What are your research plans for studying alcohol, drugs, and tobacco?

Following the recent completion of my doctoral fieldwork with both licit and illicit cannabis farmers in the U.S. and Canada, I am now deep in the writing phase of my dissertation with an expected graduation date of May 2024. My current writing focuses on how drugs are fundamentally ecological substances that have significance beyond the medicine-focused questions of their use and interactions with bodies and brains.

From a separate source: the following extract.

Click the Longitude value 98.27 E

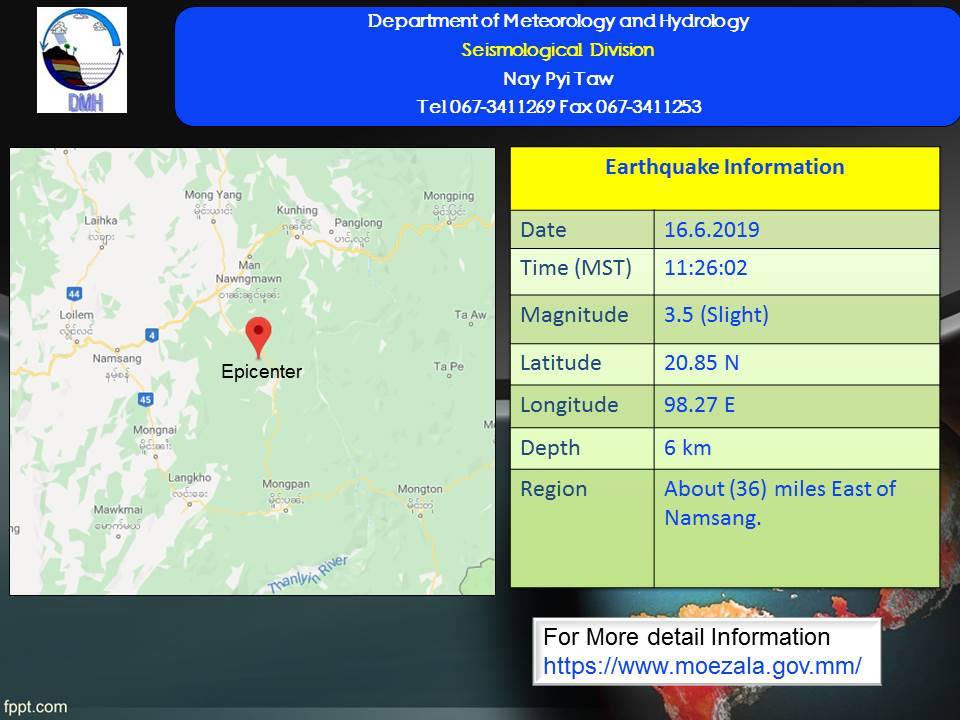pos(701,405)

I hope my dissertation will contribute to the growing focus in anthropology and allied disciplines about the production and distribution of drugs beyond the more saturated, but still necessary, focus on their consumption. One of my research goals is to highlight the positive, healing, and enjoyable aspects of drugs on people and environments (like tending gardens), particularly in response to dominant narratives in anthropology and elsewhere that illicit drug use is often merely a response to trauma and structural violence.

What do you hope to do after you graduate?

Following graduation, I hope to continue my research on drugs and the environment in a postdoctoral program. My long-term goal is to work as a researcher, no matter the eventual form or venue. I have also developed a passion for teaching anthropology and the social sciences, especially to STEM students. I appreciate and find great personal satisfaction in teaching the critical insights of medical anthropology and STS to scientists and engineers while helping them think about how they might make science and biomedicine more socially informed and equitable research endeavours in their own careers. Beyond academia, I plan to maintain my long-term relationship with many of my cannabis farming interlocutors and return over and over again to their beautiful and laboriously cultivated gardens while sharing their deep appreciation for plants and the drugs they share with us.

One thought on “Graduate Student Paper Prize Winner: Alex Rewegan

  1. Nancy Campbell

    Congratulations, Alex, and thanks for sending along your historically framed work to us at the journal of Social History of Alcohol and Drugs!